Como tantas otras veces, el subtítulo contribuye a definir el contenido. El libro propone una historia cultural de las casas encantadas, desde sus primeras manifestaciones en EE.UU. a través de Poe y Hawthorne hasta Shirley Jackson y sus dos novelas más conocidas: Siempre hemos vivido en el castillo y La maldición de Hill House. Aunque Couto-Ferreira establece la progresión desde la piedra fundacional de la literatura gótica, El castillo de Otranto, y la definición del edificio como lugar donde va a acontecer el drama del relato, es a través de “La caída de la casa Usher” y La casa de los siete tejados como realmente se inicia esta cartografía de las infestaciones con una secuencia clara en cada capítulo.
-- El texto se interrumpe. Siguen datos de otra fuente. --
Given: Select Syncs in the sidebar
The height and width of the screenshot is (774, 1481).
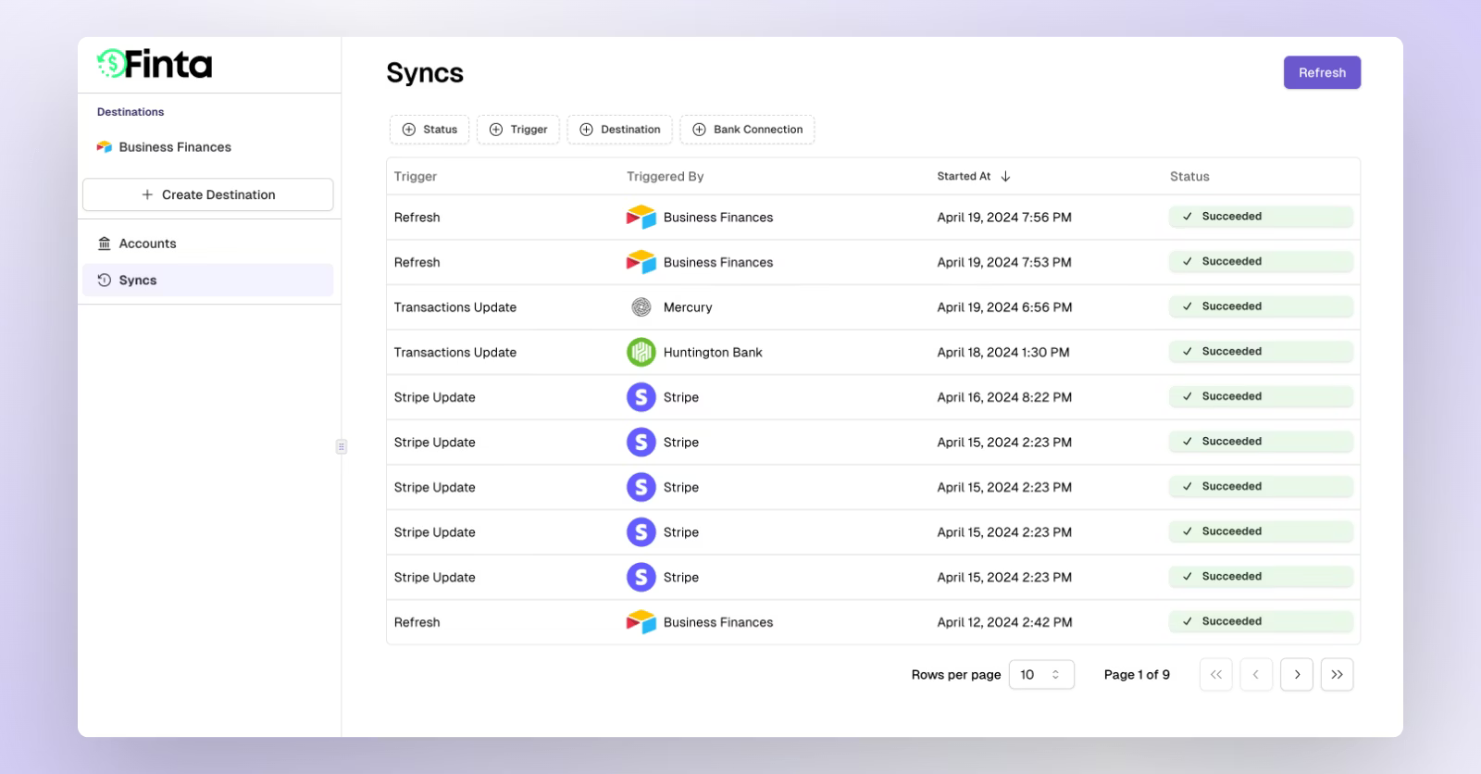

Primero, asienta unas bases claras de las claves sociales, políticas, culturales del tiempo en que fueron escritas las diferentes historias. Después aborda una elaboración pormenorizada de sus argumentos para que asienten en la mente del lector. Según plantea, estas historias discurren en un sentido que funciona como un viaje en el tiempo y una evolución. La que lleva desde un espacio físico, exterior a los personajes en las primeras historias, a uno plenamente subjetivo, en su interior, en las más próximas al presente.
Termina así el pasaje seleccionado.